RADM Kenneth E Wilson Jr – Oral History: Rear Admiral Kenneth E. Wilson, Jr., graduated from the U.S. Naval Academy in 1947. He served principally in engineering posts during his almost 35 year military career. He served at sea on the cruiser USS Juneau in the Atlantic and Mediterranean areas in the late 40s and on the fast-attack submarine USS Gudgeon with the Pacific Fleet in the early 50s. Among his early assignments was as Repair and Engineering Officer of the submarine tender USS Proteus during its initial deployment in 1961 to the Holy Loch, Scotland, the advanced base for the first Polaris missile nuclear submarines.

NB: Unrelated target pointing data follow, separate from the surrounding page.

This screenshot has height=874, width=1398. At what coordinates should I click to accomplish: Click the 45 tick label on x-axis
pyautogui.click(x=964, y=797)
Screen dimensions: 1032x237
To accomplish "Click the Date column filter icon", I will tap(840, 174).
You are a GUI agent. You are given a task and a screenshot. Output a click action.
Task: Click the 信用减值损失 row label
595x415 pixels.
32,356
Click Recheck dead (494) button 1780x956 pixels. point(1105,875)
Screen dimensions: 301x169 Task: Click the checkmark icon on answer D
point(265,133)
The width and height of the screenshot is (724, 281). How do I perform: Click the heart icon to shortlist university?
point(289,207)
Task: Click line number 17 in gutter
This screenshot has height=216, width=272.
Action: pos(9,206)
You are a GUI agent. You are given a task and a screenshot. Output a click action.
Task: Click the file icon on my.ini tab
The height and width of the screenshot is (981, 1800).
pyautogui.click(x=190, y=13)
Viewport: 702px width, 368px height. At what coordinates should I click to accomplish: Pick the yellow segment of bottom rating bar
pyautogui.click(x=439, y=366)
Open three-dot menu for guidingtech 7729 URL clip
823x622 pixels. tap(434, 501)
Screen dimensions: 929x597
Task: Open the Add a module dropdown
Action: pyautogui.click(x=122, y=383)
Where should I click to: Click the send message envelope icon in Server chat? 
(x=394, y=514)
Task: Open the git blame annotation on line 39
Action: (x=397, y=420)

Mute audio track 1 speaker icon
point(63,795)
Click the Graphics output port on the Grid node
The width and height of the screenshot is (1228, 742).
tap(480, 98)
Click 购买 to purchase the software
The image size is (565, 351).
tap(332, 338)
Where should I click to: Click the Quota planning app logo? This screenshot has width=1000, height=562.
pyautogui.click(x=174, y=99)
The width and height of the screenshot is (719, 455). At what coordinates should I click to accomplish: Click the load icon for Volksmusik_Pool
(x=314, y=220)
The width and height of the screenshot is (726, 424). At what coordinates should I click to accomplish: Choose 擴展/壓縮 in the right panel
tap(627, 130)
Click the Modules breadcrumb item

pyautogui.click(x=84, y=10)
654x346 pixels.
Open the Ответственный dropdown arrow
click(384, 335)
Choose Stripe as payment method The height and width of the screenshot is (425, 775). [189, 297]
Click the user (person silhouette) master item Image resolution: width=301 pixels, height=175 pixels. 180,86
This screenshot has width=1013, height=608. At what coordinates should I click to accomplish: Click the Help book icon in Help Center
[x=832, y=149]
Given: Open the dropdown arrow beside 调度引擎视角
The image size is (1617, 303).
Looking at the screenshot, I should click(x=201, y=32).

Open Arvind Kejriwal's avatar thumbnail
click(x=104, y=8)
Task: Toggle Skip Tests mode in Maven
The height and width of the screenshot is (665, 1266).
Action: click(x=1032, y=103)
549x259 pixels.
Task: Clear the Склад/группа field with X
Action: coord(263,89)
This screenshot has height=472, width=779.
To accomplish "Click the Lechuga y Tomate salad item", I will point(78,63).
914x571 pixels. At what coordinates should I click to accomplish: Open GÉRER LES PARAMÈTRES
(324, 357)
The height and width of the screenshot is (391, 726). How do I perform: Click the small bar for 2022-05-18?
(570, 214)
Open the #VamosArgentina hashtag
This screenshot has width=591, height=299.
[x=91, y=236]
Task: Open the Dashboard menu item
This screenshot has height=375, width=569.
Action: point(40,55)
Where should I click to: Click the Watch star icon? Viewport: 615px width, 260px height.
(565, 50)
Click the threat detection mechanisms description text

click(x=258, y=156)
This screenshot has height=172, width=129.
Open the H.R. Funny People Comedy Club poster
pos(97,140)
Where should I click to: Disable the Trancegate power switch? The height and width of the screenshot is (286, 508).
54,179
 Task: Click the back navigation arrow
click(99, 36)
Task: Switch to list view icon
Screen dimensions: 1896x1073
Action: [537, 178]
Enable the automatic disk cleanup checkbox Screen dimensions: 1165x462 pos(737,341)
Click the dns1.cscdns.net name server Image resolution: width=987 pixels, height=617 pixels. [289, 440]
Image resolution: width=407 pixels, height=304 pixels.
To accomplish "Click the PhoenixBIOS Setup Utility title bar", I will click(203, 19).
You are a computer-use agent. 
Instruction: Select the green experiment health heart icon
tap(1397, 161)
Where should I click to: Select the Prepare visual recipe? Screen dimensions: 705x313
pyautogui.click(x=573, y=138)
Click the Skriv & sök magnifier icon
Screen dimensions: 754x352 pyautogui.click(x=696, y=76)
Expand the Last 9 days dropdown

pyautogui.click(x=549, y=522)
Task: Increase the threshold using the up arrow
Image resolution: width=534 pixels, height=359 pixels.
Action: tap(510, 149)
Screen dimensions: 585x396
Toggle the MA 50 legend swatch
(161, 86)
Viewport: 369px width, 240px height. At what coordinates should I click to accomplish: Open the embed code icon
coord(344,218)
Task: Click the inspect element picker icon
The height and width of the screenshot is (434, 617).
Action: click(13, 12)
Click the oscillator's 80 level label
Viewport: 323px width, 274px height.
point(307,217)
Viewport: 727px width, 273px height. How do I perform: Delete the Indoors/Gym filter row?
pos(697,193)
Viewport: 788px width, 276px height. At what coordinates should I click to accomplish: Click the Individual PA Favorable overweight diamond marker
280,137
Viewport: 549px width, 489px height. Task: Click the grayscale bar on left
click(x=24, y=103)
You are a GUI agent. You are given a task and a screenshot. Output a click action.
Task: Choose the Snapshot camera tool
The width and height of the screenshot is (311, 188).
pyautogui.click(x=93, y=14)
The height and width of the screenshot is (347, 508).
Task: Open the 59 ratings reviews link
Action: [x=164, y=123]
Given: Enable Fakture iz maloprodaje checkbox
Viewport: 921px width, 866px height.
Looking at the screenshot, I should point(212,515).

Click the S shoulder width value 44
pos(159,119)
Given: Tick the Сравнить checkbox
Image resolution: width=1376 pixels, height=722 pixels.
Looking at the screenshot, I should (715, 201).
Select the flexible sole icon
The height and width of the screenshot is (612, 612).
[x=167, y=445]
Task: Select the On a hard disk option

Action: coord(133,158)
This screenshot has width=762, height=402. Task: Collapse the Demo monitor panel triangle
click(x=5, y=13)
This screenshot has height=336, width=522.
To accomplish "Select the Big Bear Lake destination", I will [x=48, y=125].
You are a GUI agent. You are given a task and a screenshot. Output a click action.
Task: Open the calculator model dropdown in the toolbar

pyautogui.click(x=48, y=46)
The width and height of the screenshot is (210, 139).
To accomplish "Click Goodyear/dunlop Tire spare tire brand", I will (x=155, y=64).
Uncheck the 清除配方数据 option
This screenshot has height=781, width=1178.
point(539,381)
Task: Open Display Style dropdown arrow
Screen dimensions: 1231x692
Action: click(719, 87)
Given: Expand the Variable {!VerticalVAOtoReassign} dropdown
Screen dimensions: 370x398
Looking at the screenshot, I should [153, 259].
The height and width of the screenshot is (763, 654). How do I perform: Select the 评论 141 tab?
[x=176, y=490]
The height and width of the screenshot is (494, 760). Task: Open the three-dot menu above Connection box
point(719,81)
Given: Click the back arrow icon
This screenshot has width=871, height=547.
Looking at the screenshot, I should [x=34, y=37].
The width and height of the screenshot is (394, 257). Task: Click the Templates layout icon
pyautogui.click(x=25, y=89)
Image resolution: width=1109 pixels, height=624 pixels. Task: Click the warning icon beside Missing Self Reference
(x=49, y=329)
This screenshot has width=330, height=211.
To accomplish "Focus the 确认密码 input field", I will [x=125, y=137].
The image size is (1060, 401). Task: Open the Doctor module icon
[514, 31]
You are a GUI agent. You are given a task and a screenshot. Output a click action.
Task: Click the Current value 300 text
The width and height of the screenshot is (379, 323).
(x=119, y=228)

He also served in the Bureau of Ships, responsible for the concept design of new nuclear submarines and advanced hydrofoil craft, and in the Navy’s management office at Electric Boat Co., Groton, CT, where he was Inspection Officer, and later Design Officer, for the construction of twenty new nuclear attack and missile submarines. After engineering management tours at the Polaris and Poseidon Missile Systems Office in Washington and at the Norfolk Naval Shipyard, he became the Commander of the Pearl Harbor Naval Shipyard in 1970, and at that time was the youngest commander of a naval shipyard since World War II. After selection to Admiral in 1972, he was ordered to Washington where he served in the Naval Sea Systems Command for six years. His final position was as Vice Commander of that office, responsible for the management of all ship research, design, and maintenance, and of the more than 100,000 officer civilian employees at headquarters and in eight naval shipyards and other engineering support offices.